In the second hour of his GMA interview, Harry spoke more about his grieving process following the 1997 death of Diana when he was 12. In Spare, he had opened up about holding onto hope that his mother could have faked her death and would reunite with the boys eventually — that she was “hiding” — until he visited Paris at age 23 and had his driver go through the tunnel she died in.

“I refused to accept that was what happened,” Harry told Strahan, calling how he coped to be a defense mechanism. “If you had asked me, ‘How would your life have differed if you had done therapy then?’ Well, I probably would have done less drugs, I probably would have drunk less, partied less. Not to say I wouldn’t have partied and done all those things — I probably would have done, but not for the reason I was doing them. I was either trying to find a feeling or numb a feeling.”

He spoke about being informed about Diana’s death by his father, and the aftermath. “I don’t think my family knew what to do,” he said. “And I can’t say whether other families would have done a better job, but I wish I had the ability or the opportunity to do some form of therapy, or at least be able to talk more about losing my mom, and celebrating her life. But who is to say at age 12 whether I would have even said yes to that.”

What saved him he said, was his military service: “I then had the opportunity to be part of something bigger than myself.”

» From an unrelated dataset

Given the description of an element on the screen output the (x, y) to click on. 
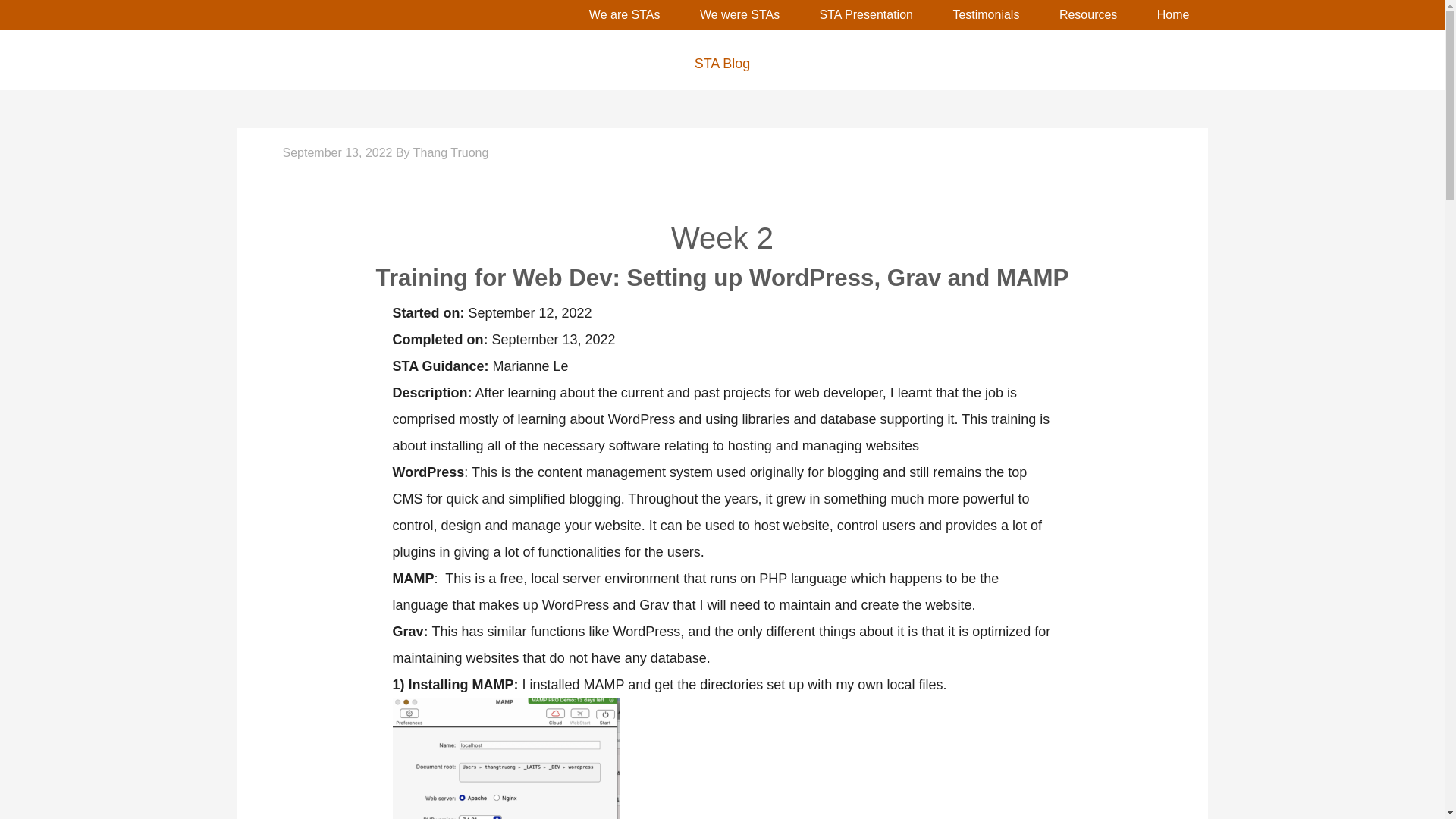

Adding, “I was born into service, it runs in my blood. I’m always going to serve communities. I’m always going to serve people as much as I can, use this position for good. And I really get genuine healing from helping other people. Ultimately, it challenged me beyond anything else I could imagine.”

When Strahan asked if some of his suffering as a soldier could date back to his childhood and losing his mother, Harry opened up about his experience with Post Traumatic Stress Injury (PTSI).

“It was very much PTSI, more of an injury than a disorder,” he said. “I fully appreciate that for a lot of these guys and girls, not just in the military but across society as a whole, that people are diagnosed with Post Traumatic Stress Disorder. But I’ve tried to reframe it as much as possible to say it’s an injury because you can actually heal from it.”

In 2021, Harry partnered also with Winfrey on their mental health docuseries for Apple TV+ The Me You Can’t See, which saw Harry breaking with royal tradition and opening up about the counseling he sought for his mother’s death.

Harry concluded his chat with Strahan by sharing hopes about mending his relationship with the royal family, but that he has reached some acceptance if that’s not possible. “I am exactly where I’m supposed to be,” he said of post-royal life with Markle and their two young children, Archie and Lilibet.

The full ABC News interview with Harry, Prince Harry: In His Own Words | Michael Strahan Reporting, will stream on ABC News Live and Hulu Monday at 8:30 p.m. ET.

Jan. 9, 7:20 a.m. Updated to include the second hour of Harry’s GMA interview.